■ QUOTED PASSAGE

--------

TABLE OF CONTENTS
Spirulina, a so-named ‘superfood,’ is a blue algae that belong to the Oscillatonaceae family. Spirulina is said to have a long history of being used as a functional food, especially during the time of the Aztec civilization (J. C. Dillon, et. al. 1995). However, it became famous to the extent where it was lauded as a ‘superfood’ after its successful use as a dietary supplement by NASA for its Astronauts that were on a Space mission (Karkos et. al. 2011).
According to Nicoletti (2012), a functional food is one that, apart from providing nutrients and energy to the body, its effects on the body help to modulate one or more functions and thus help to thwart the development of diseases. In this article, we are going to explore this food source, its benefits, how to add it to your diet and what to look out for when purchasing this functional food. Well, here is your Spirulina Ultimate Guide. Let’s discuss!
Spirulina, a microscopic cyanobacterium, have a long history of being used as a food during the Aztec civilization (J. C. Dillon, et. al. 1995). Spirulina, as a food, is actually the dried biomass of what is called ‘Arthrospira Platensis’ a bacterium that is found in fresh and marine waters (Karkos et. al. 2011). However, while it is usually easy to cultivate, it only flourishes in lakes that are alkaline or have very high PH levels (Karkos et. al. 2011). It can also be cultivated in outdoor settings that are set up specifically for that purpose and that which is controlled. As such, it is usually found in countries that meet these criteria such as Japan, India, certain parts of Greece, namely Nigrita, Spain and the United States (Karkos et. al. 2011).

--------

■ EXERCISE TASKS
(1) Decide whether each statement agrees with the spirulina text, answering yes or no and quoting the words that settle it: (a) Spirulina flourishes only in lakes that are alkaline or have very high PH levels. (b) As a food, spirulina is the fresh biomass of Arthrospira Platensis. (c) Spirulina is described as a red algae.
(2) Transcribe the stretch of the spirulina text from "According to Nicoletti" through "Guide. Let’s discuss!", keeping every word and mark unchanged.

■ PROVIDED MATERIAL
--------

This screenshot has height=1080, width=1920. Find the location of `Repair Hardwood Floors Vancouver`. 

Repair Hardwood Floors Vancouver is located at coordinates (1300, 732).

--------

■ RESPONSES BY ITEM NUMBER
(1)
(a) Yes: "it only flourishes in lakes that are alkaline or have very high PH levels"
(b) No: "is actually the dried biomass of what is called ‘Arthrospira Platensis’"
(c) No: "is a blue algae"

(2)
According to Nicoletti (2012), a functional food is one that, apart from providing nutrients and energy to the body, its effects on the body help to modulate one or more functions and thus help to thwart the development of diseases. In this article, we are going to explore this food source, its benefits, how to add it to your diet and what to look out for when purchasing this functional food. Well, here is your Spirulina Ultimate Guide. Let’s discuss!